● **DIRECTIVE**
Please return each line of the records below that contains the string "screenshot", matching case exactly.

● **EXCERPTED RECORDS**
# # # # # # #
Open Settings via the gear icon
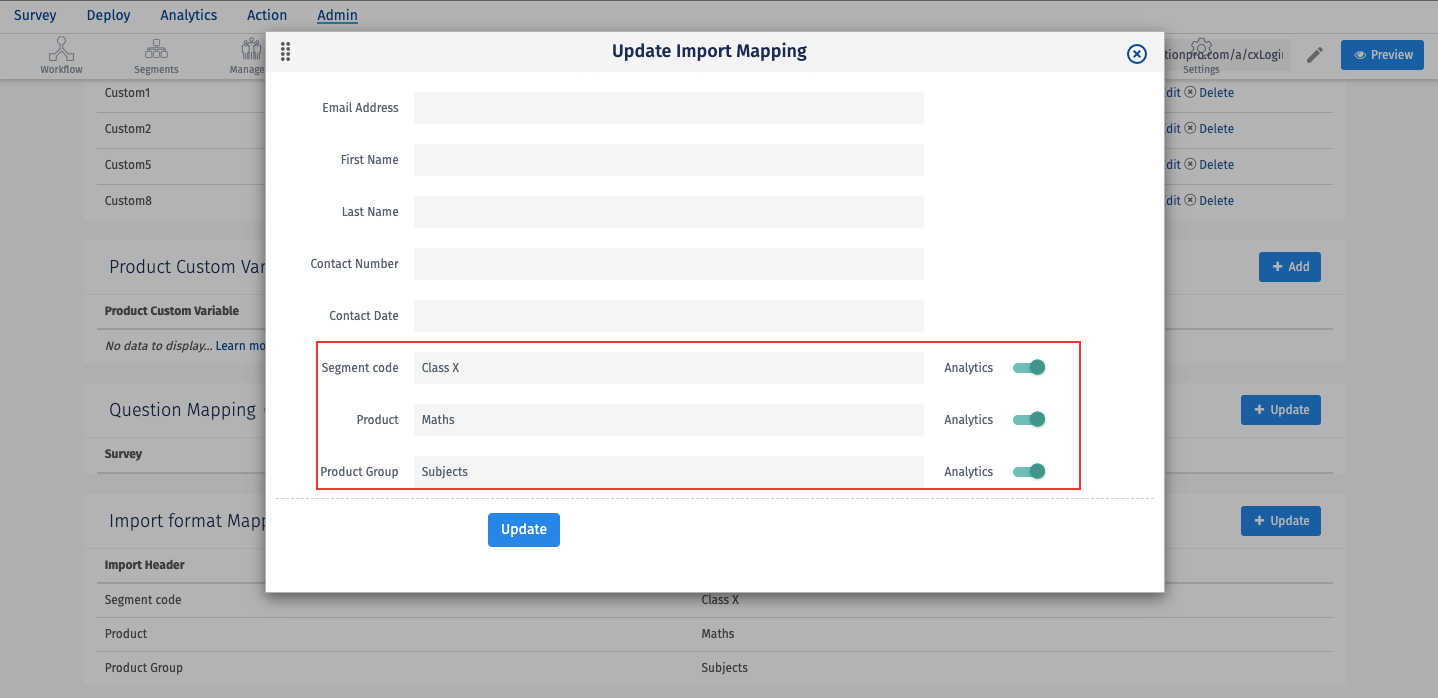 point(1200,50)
# # # # # # #
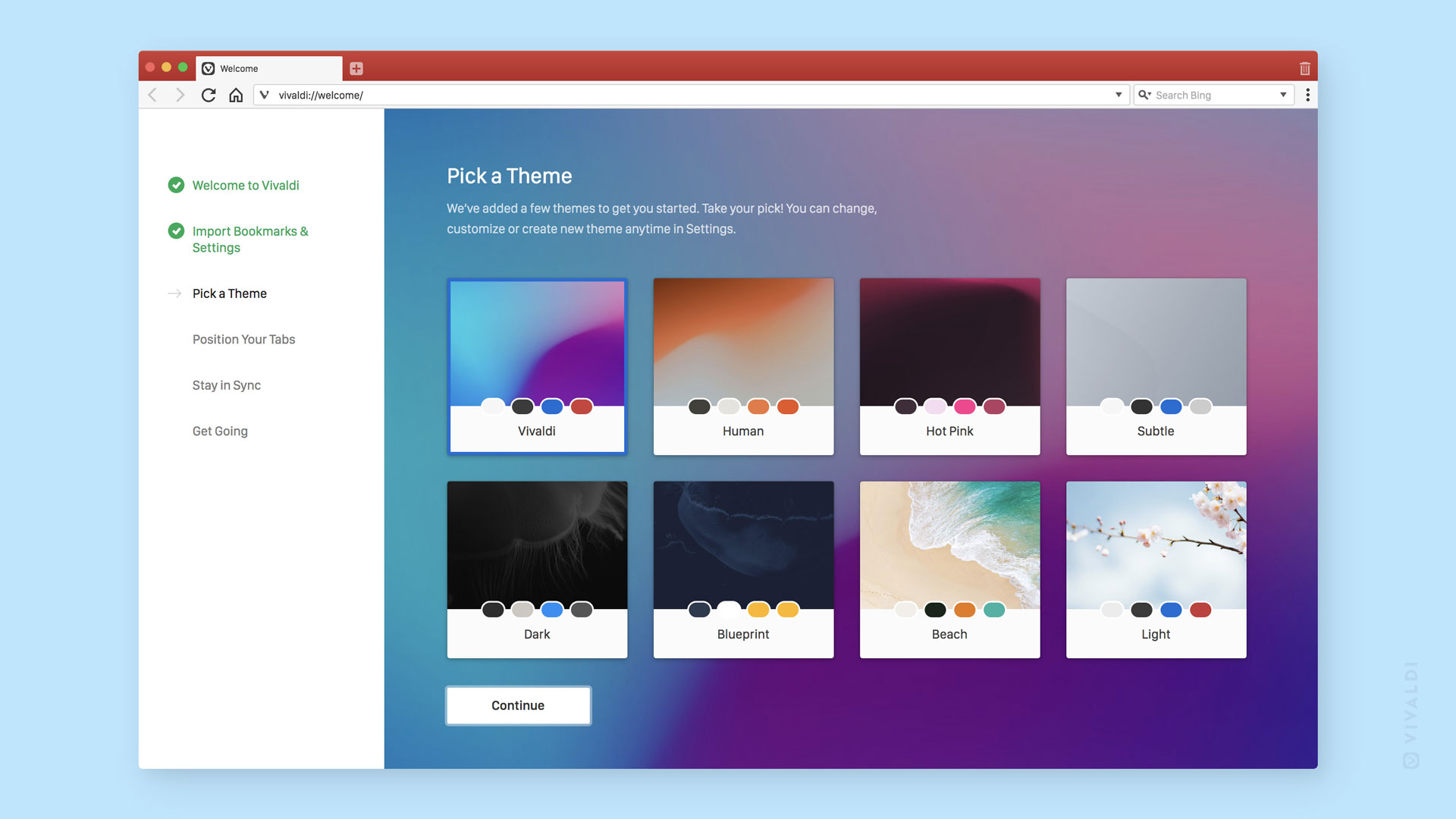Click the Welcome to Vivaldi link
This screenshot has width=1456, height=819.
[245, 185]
# # # # # # #
● **SOLVED EXERCISE**
This screenshot has width=1456, height=819.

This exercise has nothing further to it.